YOUR GOAL -> Restate word for word the lines that begin the listing and end with the line holding "Click the 恢复文件".

GIVEN RECORDS ->
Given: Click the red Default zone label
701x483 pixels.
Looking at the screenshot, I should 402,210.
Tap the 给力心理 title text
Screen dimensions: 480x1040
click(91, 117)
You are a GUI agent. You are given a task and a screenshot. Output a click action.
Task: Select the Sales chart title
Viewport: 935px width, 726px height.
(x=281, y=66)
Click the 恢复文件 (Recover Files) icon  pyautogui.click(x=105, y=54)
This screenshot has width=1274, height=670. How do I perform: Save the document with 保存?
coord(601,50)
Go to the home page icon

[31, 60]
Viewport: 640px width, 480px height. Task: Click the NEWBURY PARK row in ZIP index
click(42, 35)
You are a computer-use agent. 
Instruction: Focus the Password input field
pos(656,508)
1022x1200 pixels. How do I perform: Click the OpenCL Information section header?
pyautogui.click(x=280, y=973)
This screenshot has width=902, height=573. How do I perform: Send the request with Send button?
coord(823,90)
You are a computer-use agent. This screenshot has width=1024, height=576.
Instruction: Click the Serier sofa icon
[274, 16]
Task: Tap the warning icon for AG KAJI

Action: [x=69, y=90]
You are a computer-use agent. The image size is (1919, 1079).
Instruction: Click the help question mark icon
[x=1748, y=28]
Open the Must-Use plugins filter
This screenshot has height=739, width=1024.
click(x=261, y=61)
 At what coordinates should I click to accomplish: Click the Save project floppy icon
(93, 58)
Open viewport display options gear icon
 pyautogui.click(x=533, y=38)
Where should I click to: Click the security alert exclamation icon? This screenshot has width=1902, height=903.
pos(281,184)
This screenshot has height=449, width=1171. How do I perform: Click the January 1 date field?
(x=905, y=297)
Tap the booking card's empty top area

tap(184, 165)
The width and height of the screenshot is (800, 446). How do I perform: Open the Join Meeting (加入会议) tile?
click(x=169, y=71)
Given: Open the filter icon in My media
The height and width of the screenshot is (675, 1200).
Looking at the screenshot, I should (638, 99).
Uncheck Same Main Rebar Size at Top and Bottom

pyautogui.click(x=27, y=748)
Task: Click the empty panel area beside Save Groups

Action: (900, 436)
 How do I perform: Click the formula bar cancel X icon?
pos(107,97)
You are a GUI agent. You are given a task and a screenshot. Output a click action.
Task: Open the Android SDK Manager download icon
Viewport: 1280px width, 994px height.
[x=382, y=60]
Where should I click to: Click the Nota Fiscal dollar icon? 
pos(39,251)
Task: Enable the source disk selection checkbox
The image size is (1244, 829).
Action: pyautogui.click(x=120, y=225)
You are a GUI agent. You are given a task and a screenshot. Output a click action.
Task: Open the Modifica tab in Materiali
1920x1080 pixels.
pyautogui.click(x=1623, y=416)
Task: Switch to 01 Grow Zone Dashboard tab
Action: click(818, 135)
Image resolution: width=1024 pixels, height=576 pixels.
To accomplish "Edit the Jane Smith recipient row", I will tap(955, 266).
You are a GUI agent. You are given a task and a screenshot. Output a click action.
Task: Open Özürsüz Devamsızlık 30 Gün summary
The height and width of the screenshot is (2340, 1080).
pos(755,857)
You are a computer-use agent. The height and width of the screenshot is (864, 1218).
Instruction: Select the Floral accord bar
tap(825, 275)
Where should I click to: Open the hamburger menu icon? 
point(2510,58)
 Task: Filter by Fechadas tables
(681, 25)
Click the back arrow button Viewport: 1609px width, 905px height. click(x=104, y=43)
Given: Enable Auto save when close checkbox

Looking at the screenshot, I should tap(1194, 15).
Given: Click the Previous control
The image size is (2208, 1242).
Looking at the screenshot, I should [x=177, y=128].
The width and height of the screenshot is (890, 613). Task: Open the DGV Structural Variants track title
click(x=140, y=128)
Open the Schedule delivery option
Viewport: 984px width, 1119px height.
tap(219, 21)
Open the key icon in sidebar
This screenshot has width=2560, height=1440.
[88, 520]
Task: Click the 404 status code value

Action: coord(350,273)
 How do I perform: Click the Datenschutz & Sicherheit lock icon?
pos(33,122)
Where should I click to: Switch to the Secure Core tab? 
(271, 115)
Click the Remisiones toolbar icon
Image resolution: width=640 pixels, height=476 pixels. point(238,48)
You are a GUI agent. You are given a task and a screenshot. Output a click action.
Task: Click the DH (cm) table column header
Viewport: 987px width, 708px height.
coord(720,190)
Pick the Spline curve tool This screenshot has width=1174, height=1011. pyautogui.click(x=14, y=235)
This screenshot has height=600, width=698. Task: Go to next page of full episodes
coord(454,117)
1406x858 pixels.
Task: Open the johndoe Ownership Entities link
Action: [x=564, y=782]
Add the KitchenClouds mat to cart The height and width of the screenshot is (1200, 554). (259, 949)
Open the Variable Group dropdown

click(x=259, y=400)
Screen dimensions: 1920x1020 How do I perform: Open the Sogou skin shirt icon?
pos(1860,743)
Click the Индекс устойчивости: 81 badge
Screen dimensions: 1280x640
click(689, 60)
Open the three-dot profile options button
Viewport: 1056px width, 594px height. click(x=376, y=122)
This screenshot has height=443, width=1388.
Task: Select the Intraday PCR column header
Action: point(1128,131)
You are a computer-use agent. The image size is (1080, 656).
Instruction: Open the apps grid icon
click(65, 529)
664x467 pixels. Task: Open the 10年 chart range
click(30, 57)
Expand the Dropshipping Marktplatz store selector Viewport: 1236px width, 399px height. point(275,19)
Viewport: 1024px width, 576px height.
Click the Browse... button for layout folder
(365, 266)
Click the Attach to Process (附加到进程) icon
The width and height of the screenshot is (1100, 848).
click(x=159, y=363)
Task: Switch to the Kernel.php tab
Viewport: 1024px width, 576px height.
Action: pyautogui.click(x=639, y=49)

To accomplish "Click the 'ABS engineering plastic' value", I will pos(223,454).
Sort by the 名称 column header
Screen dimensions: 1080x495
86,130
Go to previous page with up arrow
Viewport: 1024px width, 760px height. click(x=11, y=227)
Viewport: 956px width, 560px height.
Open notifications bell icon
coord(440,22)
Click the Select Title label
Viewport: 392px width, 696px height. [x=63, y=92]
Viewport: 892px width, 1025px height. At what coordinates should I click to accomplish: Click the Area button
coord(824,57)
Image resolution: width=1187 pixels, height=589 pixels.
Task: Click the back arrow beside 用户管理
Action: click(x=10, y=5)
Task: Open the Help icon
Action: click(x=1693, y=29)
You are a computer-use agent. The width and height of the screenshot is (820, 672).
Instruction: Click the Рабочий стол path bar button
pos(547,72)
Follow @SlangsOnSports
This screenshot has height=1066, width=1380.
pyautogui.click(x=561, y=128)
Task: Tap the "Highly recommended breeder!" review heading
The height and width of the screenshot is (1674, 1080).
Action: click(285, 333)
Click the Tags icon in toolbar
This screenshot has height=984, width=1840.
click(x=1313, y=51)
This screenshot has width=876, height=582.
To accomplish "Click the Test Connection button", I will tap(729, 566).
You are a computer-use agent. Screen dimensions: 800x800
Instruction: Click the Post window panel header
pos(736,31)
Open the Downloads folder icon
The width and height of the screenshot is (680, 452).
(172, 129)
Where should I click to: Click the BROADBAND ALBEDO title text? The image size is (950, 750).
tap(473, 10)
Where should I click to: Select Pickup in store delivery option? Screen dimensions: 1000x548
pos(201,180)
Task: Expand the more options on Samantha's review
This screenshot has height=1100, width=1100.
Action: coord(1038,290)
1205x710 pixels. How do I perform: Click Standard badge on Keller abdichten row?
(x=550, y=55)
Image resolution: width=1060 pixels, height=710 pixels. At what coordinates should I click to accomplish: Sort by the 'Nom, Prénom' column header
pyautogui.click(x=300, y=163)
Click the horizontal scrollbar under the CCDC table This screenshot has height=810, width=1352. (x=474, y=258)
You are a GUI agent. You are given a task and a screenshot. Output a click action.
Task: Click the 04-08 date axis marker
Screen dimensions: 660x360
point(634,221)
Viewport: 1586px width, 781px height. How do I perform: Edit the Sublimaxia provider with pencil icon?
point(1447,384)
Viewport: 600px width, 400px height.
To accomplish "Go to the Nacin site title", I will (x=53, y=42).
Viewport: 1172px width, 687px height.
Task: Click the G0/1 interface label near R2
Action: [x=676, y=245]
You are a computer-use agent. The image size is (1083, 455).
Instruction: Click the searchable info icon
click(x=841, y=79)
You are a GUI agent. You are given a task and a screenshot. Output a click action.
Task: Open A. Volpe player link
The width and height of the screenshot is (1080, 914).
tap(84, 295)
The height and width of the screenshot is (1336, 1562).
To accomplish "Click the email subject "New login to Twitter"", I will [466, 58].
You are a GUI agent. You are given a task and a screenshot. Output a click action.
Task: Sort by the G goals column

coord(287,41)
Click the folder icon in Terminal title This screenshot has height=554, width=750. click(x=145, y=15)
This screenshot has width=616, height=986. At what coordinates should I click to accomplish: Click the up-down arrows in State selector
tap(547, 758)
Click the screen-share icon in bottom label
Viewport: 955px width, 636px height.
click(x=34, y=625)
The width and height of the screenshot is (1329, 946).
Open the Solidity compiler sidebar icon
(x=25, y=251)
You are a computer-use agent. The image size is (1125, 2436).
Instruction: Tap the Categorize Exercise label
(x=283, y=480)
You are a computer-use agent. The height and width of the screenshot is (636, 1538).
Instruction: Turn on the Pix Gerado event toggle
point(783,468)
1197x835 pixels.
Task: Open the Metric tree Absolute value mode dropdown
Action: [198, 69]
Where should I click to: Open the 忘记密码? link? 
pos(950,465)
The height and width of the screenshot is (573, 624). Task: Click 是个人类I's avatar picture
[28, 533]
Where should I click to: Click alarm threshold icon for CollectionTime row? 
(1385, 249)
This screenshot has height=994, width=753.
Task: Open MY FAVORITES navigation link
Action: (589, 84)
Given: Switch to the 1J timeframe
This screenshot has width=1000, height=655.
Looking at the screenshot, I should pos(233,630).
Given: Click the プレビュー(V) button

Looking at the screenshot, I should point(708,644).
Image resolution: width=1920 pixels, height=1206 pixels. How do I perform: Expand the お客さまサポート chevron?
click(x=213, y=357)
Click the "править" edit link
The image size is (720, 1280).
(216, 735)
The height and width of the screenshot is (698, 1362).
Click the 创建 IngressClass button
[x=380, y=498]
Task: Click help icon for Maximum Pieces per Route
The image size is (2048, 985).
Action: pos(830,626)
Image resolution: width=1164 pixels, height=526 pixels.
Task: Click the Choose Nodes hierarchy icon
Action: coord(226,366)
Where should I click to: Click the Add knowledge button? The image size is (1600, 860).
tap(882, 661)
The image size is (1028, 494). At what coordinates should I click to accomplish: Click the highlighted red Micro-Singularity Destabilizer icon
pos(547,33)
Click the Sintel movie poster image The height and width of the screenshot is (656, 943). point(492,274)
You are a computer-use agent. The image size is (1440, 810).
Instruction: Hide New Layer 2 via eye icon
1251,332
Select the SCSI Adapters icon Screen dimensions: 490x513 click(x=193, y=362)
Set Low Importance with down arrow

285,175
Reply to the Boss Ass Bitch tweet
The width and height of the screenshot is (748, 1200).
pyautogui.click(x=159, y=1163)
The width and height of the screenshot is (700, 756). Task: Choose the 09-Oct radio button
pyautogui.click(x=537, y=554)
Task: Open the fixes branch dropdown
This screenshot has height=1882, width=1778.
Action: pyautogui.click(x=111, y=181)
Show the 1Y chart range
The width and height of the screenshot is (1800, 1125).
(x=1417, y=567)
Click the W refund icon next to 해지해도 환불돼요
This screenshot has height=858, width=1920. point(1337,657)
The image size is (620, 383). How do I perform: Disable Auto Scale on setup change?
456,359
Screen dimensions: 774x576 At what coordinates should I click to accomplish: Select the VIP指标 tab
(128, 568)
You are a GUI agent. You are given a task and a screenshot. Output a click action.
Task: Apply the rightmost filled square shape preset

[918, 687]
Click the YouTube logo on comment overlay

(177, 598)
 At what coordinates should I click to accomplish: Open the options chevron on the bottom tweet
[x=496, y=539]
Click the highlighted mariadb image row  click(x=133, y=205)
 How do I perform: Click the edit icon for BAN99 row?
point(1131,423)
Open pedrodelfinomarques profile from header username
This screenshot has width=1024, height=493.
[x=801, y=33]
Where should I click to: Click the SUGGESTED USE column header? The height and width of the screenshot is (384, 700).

ANSWER SPACE ->
Given: Click the red Default zone label
701x483 pixels.
Looking at the screenshot, I should 402,210.
Tap the 给力心理 title text
Screen dimensions: 480x1040
click(91, 117)
You are a GUI agent. You are given a task and a screenshot. Output a click action.
Task: Select the Sales chart title
Viewport: 935px width, 726px height.
(x=281, y=66)
Click the 恢复文件 (Recover Files) icon  pyautogui.click(x=105, y=54)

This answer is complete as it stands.